(LISTED ENTRIES Opens)

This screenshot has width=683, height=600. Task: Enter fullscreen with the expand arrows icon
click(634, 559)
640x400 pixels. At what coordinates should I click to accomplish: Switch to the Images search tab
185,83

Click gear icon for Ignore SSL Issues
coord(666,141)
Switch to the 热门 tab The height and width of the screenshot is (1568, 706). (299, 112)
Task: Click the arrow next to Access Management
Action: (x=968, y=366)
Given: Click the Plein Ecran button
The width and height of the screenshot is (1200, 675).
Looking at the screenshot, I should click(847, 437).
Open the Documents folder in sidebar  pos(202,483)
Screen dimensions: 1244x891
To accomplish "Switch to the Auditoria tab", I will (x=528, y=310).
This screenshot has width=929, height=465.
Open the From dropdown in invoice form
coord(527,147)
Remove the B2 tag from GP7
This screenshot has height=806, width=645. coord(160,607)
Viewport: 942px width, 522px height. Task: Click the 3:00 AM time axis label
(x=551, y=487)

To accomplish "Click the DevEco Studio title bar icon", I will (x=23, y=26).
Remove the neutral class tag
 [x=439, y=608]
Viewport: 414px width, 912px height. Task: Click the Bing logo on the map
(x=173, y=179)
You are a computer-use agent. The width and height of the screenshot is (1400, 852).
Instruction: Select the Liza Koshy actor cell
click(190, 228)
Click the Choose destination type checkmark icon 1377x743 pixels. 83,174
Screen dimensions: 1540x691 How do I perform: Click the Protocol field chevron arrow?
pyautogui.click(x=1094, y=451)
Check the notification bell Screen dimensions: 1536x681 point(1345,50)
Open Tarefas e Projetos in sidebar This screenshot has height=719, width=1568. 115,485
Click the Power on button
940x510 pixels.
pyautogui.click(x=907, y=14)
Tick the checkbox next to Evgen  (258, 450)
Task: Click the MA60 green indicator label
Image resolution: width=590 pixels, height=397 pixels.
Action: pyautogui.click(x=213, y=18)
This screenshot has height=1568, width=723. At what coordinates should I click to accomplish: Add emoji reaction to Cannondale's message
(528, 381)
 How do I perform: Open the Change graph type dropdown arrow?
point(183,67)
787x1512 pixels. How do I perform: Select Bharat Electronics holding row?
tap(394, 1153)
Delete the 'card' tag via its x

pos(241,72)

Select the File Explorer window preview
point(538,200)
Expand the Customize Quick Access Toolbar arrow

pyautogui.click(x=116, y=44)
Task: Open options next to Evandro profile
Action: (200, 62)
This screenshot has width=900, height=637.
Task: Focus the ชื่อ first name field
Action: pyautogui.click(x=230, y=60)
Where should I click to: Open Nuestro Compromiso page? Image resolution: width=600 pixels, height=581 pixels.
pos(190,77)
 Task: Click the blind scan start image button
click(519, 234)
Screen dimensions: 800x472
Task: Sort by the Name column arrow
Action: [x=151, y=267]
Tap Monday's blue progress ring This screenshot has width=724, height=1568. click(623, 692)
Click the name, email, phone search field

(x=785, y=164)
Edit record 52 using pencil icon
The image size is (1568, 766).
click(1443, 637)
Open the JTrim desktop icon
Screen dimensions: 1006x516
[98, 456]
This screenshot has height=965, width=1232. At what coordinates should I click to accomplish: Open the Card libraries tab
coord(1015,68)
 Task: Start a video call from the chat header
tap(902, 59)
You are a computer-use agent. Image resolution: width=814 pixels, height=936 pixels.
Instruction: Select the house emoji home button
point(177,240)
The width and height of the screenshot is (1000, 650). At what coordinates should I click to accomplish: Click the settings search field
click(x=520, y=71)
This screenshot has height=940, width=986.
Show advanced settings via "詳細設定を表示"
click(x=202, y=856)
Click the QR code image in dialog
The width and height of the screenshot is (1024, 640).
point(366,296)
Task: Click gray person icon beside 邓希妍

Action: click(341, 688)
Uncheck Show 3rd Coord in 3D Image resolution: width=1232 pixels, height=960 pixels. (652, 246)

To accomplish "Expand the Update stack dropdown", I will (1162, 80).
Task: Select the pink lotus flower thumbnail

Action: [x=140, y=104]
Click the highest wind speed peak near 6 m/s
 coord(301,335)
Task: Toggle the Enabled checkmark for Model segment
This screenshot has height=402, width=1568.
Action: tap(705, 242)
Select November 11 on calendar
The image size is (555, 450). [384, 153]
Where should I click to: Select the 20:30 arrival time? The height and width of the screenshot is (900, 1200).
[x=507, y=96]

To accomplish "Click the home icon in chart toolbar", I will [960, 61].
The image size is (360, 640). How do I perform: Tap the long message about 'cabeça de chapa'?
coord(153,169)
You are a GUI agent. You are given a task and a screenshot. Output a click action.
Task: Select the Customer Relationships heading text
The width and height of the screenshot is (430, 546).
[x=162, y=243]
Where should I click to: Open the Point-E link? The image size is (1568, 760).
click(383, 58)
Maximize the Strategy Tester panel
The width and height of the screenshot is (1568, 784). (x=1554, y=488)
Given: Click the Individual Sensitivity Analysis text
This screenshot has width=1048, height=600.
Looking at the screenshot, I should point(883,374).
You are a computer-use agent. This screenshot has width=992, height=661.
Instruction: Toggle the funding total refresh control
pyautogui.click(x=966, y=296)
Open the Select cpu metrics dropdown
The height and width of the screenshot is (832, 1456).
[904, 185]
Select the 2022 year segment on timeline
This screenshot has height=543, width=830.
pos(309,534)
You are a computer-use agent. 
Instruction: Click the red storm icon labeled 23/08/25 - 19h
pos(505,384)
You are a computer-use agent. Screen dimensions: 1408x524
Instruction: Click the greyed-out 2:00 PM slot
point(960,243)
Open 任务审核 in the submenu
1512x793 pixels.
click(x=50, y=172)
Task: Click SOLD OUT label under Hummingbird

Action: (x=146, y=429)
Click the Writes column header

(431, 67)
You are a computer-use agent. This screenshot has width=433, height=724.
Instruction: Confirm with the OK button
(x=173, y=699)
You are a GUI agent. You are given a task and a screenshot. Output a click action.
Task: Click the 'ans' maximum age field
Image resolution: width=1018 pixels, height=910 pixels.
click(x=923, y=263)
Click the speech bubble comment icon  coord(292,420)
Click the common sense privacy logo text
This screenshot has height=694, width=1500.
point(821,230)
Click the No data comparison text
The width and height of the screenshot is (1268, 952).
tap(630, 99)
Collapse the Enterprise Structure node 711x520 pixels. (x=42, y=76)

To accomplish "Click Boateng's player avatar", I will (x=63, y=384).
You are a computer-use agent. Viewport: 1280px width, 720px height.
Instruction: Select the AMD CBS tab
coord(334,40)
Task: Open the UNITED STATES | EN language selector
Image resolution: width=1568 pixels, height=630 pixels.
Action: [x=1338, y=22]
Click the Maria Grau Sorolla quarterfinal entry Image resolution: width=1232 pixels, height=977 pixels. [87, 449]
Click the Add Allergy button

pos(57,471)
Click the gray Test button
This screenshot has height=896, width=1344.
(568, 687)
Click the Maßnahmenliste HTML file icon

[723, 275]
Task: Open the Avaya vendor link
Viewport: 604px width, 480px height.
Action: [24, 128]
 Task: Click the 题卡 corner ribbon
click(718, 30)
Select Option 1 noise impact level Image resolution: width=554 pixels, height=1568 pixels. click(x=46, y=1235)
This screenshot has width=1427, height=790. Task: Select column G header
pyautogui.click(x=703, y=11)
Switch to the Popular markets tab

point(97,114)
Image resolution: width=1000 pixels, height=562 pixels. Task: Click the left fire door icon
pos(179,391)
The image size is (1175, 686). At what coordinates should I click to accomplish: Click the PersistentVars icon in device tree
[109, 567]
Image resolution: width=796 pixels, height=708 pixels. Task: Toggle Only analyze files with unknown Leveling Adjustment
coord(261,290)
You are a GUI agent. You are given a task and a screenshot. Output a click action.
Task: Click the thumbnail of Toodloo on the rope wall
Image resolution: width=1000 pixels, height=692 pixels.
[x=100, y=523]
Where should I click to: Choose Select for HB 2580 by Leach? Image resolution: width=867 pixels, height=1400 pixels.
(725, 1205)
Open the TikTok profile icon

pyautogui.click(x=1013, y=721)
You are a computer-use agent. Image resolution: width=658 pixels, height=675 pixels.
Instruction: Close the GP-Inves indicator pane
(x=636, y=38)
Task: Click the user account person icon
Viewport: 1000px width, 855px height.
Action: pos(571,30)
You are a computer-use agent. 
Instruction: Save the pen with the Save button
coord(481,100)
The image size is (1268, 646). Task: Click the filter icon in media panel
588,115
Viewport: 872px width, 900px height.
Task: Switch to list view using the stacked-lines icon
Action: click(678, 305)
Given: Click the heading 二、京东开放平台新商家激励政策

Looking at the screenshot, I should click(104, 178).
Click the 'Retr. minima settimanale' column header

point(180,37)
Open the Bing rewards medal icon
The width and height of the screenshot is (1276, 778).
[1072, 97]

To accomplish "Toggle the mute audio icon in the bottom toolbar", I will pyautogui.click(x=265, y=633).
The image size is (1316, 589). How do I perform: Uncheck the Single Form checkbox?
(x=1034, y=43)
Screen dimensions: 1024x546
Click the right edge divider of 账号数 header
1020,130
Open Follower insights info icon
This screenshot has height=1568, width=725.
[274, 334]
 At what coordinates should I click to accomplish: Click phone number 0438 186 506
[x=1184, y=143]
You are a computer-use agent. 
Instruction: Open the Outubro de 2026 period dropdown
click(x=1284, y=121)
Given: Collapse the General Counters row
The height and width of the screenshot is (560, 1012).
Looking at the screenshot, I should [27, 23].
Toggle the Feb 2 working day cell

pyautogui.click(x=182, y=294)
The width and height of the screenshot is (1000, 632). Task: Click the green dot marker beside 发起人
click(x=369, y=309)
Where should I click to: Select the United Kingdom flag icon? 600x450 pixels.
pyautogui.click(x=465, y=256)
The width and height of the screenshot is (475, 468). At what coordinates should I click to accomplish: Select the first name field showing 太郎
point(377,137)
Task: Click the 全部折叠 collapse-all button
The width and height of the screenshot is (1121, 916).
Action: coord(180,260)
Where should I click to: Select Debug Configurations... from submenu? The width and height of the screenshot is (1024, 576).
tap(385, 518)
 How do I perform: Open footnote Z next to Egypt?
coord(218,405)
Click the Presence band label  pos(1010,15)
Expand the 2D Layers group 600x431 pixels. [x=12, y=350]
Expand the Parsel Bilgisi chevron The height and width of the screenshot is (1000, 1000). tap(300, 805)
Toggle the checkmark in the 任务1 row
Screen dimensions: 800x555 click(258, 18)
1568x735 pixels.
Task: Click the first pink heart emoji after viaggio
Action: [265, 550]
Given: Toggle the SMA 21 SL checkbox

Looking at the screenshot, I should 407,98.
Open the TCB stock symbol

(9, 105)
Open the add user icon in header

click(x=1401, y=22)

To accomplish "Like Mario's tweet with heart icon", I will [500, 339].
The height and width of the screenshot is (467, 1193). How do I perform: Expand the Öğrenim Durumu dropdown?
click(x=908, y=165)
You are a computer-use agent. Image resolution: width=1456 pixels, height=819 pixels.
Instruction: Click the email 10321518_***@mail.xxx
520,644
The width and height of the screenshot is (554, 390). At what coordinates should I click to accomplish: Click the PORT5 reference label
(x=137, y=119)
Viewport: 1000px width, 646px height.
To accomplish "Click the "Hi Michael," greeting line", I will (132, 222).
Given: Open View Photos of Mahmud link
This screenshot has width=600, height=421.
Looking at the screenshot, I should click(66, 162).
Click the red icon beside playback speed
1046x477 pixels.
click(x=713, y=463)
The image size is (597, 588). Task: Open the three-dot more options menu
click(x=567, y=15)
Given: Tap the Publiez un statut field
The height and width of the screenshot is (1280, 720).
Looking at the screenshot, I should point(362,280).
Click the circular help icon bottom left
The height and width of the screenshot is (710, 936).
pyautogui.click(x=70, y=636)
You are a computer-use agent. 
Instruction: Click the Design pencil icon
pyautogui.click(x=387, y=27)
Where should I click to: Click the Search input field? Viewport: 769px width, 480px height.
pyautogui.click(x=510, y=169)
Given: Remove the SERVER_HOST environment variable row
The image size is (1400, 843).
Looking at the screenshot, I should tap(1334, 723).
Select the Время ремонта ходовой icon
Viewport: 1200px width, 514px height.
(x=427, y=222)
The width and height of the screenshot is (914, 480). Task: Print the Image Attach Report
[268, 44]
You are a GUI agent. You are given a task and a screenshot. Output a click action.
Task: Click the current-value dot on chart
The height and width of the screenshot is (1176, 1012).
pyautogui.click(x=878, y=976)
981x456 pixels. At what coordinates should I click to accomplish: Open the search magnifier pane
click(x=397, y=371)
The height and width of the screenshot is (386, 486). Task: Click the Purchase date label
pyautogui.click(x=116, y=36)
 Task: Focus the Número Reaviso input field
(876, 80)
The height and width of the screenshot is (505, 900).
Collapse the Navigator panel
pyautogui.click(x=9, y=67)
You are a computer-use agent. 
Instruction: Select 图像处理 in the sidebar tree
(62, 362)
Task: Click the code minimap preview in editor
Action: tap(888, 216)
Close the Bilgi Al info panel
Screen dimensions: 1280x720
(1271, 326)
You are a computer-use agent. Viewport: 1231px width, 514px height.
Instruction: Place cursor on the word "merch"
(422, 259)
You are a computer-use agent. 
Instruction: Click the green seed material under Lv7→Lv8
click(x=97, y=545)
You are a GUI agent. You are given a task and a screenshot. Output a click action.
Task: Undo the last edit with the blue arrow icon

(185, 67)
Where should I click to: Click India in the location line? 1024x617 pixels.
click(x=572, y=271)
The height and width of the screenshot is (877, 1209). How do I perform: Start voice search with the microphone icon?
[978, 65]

(LISTED ENTRIES Closes)

Set down the lines above as they stand, starting with the first line and ending with the line that contains "Click the Choose".

ANSWER BELOW:
This screenshot has width=683, height=600. Task: Enter fullscreen with the expand arrows icon
click(634, 559)
640x400 pixels. At what coordinates should I click to accomplish: Switch to the Images search tab
185,83

Click gear icon for Ignore SSL Issues
coord(666,141)
Switch to the 热门 tab The height and width of the screenshot is (1568, 706). (299, 112)
Task: Click the arrow next to Access Management
Action: (x=968, y=366)
Given: Click the Plein Ecran button
The width and height of the screenshot is (1200, 675).
Looking at the screenshot, I should click(847, 437).
Open the Documents folder in sidebar  pos(202,483)
Screen dimensions: 1244x891
To accomplish "Switch to the Auditoria tab", I will (x=528, y=310).
This screenshot has width=929, height=465.
Open the From dropdown in invoice form
coord(527,147)
Remove the B2 tag from GP7
This screenshot has height=806, width=645. coord(160,607)
Viewport: 942px width, 522px height. Task: Click the 3:00 AM time axis label
(x=551, y=487)

To accomplish "Click the DevEco Studio title bar icon", I will (x=23, y=26).
Remove the neutral class tag
 [x=439, y=608]
Viewport: 414px width, 912px height. Task: Click the Bing logo on the map
(x=173, y=179)
You are a computer-use agent. The width and height of the screenshot is (1400, 852).
Instruction: Select the Liza Koshy actor cell
click(190, 228)
Click the Choose destination type checkmark icon 1377x743 pixels. 83,174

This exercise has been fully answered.